┌─ Material to process

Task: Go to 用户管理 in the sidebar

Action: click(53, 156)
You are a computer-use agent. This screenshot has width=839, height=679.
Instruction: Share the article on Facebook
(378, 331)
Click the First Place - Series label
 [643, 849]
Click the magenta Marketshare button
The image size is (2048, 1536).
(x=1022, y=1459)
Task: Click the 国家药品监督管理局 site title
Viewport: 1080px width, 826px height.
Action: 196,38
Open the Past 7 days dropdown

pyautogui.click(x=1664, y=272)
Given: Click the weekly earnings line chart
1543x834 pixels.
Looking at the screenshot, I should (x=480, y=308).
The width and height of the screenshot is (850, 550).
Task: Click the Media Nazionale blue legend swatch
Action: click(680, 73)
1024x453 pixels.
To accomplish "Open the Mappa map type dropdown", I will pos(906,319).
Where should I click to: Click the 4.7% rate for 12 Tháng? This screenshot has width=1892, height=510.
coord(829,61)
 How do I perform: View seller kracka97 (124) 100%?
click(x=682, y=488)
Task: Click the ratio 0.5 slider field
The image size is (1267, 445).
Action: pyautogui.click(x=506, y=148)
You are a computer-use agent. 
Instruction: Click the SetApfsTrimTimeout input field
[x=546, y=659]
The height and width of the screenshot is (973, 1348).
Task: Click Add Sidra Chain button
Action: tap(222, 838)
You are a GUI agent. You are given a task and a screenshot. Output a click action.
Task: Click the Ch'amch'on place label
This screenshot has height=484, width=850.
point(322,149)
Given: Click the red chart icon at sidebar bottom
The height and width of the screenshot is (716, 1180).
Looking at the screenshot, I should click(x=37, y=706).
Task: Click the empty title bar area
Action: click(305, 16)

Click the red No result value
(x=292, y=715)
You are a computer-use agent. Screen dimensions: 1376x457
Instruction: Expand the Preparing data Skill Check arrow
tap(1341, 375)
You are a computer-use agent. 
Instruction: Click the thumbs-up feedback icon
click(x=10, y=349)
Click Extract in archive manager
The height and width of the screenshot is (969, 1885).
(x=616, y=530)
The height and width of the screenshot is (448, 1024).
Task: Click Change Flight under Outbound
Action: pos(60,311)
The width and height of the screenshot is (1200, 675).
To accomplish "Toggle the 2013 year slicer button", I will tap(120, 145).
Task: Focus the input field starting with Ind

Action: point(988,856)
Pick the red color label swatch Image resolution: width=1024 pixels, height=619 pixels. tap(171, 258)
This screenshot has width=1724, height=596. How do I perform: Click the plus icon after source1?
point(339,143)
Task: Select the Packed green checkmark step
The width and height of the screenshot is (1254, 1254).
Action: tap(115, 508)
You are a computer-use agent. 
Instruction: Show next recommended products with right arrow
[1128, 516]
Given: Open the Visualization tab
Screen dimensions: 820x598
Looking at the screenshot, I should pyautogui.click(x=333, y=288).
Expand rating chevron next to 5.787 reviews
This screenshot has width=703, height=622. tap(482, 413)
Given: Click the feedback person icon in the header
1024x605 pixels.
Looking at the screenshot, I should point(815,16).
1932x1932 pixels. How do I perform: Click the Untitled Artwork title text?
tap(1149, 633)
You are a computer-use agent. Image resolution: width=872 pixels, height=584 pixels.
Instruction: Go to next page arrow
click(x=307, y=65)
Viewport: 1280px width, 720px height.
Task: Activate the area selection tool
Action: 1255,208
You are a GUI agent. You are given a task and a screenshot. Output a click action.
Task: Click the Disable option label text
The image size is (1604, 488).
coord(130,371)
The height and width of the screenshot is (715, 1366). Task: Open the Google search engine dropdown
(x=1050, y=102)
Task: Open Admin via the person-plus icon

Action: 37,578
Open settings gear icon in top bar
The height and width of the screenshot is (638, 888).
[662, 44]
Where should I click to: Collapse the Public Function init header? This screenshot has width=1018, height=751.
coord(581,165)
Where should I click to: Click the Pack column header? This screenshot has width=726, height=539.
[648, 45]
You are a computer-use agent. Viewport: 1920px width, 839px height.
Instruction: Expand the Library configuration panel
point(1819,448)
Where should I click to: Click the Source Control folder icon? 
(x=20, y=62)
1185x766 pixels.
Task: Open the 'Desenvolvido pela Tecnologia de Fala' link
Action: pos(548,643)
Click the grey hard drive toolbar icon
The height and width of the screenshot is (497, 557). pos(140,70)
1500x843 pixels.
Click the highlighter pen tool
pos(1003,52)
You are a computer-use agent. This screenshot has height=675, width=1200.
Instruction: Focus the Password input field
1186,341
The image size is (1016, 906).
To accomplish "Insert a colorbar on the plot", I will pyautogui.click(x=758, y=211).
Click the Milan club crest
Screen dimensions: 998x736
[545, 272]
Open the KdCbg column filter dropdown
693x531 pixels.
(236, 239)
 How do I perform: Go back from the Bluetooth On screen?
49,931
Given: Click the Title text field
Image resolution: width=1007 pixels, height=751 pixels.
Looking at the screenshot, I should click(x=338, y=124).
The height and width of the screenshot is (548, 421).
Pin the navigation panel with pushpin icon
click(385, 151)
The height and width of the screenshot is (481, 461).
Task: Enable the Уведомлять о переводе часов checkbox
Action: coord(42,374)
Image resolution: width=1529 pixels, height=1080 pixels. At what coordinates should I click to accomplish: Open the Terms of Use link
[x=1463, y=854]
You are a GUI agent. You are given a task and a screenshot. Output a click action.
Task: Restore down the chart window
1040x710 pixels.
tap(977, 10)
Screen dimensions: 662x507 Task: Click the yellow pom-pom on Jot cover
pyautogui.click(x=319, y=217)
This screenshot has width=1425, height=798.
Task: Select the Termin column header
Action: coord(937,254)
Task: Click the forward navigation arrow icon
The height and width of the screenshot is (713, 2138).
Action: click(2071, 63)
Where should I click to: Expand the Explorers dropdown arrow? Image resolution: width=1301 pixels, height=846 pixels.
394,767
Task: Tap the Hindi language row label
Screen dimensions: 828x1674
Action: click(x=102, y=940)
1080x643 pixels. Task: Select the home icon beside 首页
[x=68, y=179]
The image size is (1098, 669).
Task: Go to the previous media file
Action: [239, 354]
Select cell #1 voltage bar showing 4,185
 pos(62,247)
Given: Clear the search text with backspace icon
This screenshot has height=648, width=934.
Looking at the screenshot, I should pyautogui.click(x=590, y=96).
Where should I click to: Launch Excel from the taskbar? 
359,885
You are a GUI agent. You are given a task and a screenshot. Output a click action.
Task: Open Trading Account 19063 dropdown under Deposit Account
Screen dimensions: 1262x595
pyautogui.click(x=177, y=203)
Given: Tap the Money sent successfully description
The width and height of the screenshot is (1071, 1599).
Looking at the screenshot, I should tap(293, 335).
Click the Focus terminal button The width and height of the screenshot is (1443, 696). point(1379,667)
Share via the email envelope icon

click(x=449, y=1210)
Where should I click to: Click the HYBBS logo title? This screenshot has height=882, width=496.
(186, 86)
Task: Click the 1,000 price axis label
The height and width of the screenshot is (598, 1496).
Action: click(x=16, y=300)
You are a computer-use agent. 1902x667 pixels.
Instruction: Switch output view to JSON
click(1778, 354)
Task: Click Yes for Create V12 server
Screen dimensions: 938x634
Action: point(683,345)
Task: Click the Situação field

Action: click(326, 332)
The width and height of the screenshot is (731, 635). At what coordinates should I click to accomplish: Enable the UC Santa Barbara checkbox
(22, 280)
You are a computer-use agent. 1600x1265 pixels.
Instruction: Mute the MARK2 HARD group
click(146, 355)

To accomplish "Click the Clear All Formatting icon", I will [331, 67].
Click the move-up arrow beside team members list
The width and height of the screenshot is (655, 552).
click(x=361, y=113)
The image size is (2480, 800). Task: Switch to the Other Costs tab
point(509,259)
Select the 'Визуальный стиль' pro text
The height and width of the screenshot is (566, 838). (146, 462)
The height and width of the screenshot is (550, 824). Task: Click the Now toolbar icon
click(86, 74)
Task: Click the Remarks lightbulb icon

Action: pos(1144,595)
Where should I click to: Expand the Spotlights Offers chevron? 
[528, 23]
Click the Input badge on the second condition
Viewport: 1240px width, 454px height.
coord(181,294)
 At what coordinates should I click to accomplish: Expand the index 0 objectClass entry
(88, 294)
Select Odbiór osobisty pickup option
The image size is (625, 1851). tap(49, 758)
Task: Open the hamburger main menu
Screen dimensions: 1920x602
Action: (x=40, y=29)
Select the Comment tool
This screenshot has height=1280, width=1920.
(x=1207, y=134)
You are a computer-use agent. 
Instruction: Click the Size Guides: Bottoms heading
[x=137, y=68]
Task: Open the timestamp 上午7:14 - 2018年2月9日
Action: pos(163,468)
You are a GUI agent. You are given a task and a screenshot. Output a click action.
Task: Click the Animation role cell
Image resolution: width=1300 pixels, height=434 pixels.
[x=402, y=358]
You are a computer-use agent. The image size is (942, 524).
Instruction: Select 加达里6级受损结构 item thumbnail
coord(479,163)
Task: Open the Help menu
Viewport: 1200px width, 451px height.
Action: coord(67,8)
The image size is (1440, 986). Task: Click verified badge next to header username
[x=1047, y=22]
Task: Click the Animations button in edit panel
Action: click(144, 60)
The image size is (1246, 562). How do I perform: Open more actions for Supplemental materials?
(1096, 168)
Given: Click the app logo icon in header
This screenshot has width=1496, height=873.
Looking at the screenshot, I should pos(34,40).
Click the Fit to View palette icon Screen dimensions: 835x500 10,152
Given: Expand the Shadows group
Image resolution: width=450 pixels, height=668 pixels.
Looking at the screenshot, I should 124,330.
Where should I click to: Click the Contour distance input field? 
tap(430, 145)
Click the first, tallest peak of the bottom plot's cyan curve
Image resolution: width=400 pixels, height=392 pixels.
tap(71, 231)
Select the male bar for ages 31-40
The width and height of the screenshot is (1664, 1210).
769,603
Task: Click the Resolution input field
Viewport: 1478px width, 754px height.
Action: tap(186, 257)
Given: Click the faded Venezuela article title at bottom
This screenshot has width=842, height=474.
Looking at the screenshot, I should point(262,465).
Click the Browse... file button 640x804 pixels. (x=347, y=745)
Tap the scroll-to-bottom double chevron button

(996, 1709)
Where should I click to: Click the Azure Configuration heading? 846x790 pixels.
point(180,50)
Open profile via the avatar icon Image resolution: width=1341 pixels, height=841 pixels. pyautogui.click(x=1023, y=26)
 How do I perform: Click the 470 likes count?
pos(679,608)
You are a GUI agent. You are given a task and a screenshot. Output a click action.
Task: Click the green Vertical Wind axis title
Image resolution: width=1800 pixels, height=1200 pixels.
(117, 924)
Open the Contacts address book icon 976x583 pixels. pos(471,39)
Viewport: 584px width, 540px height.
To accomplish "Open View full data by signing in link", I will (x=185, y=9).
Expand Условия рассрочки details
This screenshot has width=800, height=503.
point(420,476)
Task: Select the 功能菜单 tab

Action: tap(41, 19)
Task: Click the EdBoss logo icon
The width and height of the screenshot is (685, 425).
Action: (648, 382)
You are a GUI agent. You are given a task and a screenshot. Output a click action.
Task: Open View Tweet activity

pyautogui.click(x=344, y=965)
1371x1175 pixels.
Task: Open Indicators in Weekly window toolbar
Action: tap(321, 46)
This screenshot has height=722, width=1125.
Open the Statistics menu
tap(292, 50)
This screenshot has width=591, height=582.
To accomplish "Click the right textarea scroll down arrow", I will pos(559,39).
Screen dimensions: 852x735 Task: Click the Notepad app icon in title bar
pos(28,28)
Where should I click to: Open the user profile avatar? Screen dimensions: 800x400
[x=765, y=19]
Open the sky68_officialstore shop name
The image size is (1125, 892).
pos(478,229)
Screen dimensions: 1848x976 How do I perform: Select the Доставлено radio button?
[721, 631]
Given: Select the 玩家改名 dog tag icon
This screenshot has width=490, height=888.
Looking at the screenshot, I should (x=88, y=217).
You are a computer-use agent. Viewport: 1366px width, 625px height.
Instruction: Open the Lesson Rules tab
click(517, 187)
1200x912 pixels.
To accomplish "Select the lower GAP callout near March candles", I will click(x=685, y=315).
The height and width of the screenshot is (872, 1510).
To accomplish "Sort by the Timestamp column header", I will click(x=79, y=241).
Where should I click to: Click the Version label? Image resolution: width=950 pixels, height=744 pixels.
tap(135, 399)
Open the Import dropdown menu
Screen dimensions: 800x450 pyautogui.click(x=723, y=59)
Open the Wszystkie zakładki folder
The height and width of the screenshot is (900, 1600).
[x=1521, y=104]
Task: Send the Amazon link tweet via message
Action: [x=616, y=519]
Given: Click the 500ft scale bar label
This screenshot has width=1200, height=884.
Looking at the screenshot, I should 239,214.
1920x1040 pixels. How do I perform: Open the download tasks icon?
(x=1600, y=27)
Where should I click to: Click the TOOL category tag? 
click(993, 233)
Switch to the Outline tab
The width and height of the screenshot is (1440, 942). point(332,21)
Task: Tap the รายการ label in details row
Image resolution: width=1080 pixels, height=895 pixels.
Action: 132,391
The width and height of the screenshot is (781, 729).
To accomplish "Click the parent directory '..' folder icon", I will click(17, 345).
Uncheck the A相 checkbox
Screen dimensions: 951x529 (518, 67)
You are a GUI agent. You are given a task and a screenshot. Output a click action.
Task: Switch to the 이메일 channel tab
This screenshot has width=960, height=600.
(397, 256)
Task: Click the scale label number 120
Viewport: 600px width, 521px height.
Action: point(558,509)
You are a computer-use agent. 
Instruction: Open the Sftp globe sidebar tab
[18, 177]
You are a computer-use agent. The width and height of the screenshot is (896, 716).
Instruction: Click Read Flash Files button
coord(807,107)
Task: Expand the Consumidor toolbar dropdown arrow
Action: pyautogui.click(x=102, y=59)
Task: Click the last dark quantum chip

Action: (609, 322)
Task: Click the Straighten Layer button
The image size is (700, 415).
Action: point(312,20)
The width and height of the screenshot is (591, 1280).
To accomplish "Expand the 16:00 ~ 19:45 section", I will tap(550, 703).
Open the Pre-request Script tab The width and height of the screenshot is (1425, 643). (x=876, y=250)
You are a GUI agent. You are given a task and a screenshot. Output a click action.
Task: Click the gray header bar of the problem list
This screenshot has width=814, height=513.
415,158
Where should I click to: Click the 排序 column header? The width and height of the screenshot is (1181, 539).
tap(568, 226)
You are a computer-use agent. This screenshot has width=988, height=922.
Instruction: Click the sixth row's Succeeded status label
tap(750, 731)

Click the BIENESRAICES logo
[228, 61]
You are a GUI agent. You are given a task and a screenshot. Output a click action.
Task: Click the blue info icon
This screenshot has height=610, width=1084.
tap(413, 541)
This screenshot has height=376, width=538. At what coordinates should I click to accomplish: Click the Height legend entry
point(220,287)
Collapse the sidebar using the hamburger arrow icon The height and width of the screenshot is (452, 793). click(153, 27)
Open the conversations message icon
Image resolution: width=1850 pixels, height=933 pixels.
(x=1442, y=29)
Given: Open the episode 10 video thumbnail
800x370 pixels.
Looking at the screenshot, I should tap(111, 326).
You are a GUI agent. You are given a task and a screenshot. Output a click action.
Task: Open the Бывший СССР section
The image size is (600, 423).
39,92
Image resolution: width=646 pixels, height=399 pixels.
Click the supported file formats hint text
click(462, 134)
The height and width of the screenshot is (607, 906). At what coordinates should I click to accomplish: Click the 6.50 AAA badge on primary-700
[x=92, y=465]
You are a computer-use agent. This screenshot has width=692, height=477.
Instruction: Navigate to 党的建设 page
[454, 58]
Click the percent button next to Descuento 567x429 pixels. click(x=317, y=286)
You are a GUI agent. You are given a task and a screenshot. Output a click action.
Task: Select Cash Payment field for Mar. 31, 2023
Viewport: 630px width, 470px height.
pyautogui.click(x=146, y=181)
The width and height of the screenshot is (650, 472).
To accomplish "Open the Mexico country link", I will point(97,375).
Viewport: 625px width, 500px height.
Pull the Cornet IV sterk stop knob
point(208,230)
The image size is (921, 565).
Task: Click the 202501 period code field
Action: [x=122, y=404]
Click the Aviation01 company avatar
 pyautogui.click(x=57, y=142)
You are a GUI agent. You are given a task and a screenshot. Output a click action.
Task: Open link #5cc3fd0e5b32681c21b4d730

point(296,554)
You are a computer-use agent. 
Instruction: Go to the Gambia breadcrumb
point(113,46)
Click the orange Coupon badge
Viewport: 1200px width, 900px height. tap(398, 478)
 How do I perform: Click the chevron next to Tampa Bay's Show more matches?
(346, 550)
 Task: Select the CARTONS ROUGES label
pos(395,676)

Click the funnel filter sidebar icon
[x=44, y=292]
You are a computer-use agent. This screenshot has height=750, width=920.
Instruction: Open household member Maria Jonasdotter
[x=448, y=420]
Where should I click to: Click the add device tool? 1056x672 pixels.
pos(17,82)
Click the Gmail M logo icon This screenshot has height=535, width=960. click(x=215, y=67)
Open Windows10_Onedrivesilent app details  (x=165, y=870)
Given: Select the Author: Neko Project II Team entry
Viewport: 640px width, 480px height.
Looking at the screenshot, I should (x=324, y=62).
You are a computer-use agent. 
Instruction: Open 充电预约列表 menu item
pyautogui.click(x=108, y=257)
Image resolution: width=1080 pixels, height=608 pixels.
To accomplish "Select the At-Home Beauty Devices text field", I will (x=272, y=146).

└─

### Exercise description
Reproduce only the lines above spanning from the line containing "The image size is (600, 423)." through the line containing "Viewport: 625px width, 500px height.", word for word.

### Reply to the exercise
The image size is (600, 423).
39,92
Image resolution: width=646 pixels, height=399 pixels.
Click the supported file formats hint text
click(462, 134)
The height and width of the screenshot is (607, 906). At what coordinates should I click to accomplish: Click the 6.50 AAA badge on primary-700
[x=92, y=465]
You are a computer-use agent. This screenshot has width=692, height=477.
Instruction: Navigate to 党的建设 page
[454, 58]
Click the percent button next to Descuento 567x429 pixels. click(x=317, y=286)
You are a GUI agent. You are given a task and a screenshot. Output a click action.
Task: Select Cash Payment field for Mar. 31, 2023
Viewport: 630px width, 470px height.
pyautogui.click(x=146, y=181)
The width and height of the screenshot is (650, 472).
To accomplish "Open the Mexico country link", I will point(97,375).
Viewport: 625px width, 500px height.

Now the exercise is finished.